Das hört sich nicht nur „grün“ an sondern rechnet sich auch: so wird für neu errichtete Biomasseanlagen von 5 bis 100 kW 2016 eine Förderung gewährt, wenn dabei eine veraltete, ineffiziente Heizungsanlage ausgetauscht wird.

 

Die Bundesregierung stellt seit 2016 für den Ausbau der erneuerbaren Wärme im Marktanreizprogramm zusätzliche Mittel bereit. Ziel der Bundesregierung ist es, den Austausch ineffizienter Heizkessel zu beschleunigen. Nach dem Motto: schnelle Trennung von dem „alten Kessel“ – als Wegbereiter für mehr umweltschonender Technik.

 

Auf Grundlage der ergänzenden Richtlinie zum sogenannten Marktanreizprogramm (MAP) wird die Förderung erneuerbarer Energien im Wärmemarkt damit 2016 weiter erhöht.

 

Mit der verbesserten Förderung soll der Anteil erneuerbarer Wärme auf 14 % im Jahr 2020 gesteigert werden.
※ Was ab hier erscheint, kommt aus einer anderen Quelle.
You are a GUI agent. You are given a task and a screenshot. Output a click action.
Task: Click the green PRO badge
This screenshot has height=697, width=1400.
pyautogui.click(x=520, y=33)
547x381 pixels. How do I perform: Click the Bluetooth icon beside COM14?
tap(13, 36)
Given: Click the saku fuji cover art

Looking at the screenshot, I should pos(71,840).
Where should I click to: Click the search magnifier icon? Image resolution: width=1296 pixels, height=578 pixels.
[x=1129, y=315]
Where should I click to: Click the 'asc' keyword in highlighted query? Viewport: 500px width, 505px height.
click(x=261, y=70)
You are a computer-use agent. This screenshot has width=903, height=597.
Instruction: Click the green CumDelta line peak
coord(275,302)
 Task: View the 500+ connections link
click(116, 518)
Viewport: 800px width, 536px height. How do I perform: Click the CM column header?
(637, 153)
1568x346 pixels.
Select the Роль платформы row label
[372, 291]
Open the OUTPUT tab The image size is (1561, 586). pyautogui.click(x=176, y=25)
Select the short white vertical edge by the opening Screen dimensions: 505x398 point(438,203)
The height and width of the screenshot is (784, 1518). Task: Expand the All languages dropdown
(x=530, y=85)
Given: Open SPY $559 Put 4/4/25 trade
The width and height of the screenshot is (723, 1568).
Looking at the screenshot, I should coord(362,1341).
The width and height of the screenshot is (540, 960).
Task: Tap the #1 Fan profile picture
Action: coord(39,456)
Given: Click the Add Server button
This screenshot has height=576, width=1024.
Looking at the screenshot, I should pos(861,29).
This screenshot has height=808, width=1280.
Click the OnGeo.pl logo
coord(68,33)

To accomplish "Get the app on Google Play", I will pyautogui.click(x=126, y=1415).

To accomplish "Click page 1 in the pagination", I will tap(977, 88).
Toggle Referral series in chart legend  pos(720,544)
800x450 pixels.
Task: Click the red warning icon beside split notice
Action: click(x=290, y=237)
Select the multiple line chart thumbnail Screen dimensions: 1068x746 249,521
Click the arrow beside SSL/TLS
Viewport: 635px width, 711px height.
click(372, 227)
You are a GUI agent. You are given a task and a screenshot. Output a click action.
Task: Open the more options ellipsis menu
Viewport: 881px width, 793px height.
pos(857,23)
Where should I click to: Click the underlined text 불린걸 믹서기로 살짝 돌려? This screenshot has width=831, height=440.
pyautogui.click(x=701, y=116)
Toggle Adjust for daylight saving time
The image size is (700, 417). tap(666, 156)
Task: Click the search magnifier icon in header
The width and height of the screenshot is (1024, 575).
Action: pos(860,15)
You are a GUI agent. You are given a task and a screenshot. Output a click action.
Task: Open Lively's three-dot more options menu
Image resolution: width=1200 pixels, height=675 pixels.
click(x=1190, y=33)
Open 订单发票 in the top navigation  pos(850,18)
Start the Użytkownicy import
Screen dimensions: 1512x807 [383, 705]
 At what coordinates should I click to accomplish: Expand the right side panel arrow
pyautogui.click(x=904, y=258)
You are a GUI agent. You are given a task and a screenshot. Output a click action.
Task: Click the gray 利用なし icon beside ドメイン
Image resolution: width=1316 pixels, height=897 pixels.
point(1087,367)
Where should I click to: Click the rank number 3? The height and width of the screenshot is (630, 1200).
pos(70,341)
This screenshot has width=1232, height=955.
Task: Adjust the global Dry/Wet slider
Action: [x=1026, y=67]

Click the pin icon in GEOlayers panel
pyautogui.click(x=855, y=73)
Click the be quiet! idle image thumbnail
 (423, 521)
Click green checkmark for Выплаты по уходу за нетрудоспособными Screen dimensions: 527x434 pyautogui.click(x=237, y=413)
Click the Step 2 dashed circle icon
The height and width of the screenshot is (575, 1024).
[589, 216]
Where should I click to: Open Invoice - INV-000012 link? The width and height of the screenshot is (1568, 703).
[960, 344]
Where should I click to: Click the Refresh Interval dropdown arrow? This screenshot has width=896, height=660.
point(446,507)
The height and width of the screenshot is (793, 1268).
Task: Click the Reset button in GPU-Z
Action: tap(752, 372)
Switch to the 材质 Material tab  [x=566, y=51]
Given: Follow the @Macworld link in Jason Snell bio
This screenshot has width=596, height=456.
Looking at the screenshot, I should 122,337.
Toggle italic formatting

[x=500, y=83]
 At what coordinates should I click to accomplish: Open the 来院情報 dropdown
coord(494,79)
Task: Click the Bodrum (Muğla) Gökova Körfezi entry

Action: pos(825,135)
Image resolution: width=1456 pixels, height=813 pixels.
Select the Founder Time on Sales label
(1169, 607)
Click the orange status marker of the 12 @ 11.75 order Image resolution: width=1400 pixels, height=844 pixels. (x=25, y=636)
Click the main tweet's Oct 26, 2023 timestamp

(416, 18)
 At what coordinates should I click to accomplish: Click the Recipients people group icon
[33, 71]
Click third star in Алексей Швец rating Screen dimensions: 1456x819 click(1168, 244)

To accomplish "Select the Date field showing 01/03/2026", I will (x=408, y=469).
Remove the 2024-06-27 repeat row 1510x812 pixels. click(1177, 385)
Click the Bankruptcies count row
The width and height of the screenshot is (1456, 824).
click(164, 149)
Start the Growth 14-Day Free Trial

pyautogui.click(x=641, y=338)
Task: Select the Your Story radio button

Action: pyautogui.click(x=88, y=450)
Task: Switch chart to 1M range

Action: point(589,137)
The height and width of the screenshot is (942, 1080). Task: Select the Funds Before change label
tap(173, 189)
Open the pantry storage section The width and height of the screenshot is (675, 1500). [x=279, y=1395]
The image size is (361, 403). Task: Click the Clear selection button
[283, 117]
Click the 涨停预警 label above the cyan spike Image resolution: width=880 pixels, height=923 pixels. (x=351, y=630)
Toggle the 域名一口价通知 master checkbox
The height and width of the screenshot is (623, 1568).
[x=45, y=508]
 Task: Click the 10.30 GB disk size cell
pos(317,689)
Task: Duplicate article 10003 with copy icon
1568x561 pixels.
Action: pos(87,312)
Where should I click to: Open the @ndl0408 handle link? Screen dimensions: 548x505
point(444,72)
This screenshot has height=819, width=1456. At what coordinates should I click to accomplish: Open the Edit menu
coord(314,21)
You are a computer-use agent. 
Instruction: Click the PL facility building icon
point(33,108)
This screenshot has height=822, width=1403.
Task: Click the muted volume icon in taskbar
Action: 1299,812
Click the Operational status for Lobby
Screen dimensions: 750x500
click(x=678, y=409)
Aus dem MAP können in Bestandsgebäuden neu errichtete, besonders effiziente und emissionsarme Pellet-, Hackschnitzel- und Scheitholzkessel gefördert werden:

Pelletöfen

Pelletkessel

Pelletkessel mit Pufferspeicher (min. 30l/kW)

Scheitholzvergaserkessel

Hackschnitzelheizungen

 

Zudem kann eine Innovationsförderung (für Anlagen mit Partikelfilter bzw. Brennwerttechnik) und eine Zusatzförderung als Kombinationsbonus (u. a. bei Kombination mit Solarkollektoranlagen oder Wärmepumpe bzw. Einbindung Wärmenetz) oder als Gebäudeeffizienzbonus und für Optimierungsmaßnahmen beantragt werden.

 

In Neubauten errichtete Biomasseanlagen können im Rahmen der Innovationsförderung einen Zuschuss in Höhe der Basisförderung erhalten. Das Geld ist der Anreiz und zur Gleich die beste Investition für eine umweltschonende Zukunft, von der auch unsere Kinder profitieren werden.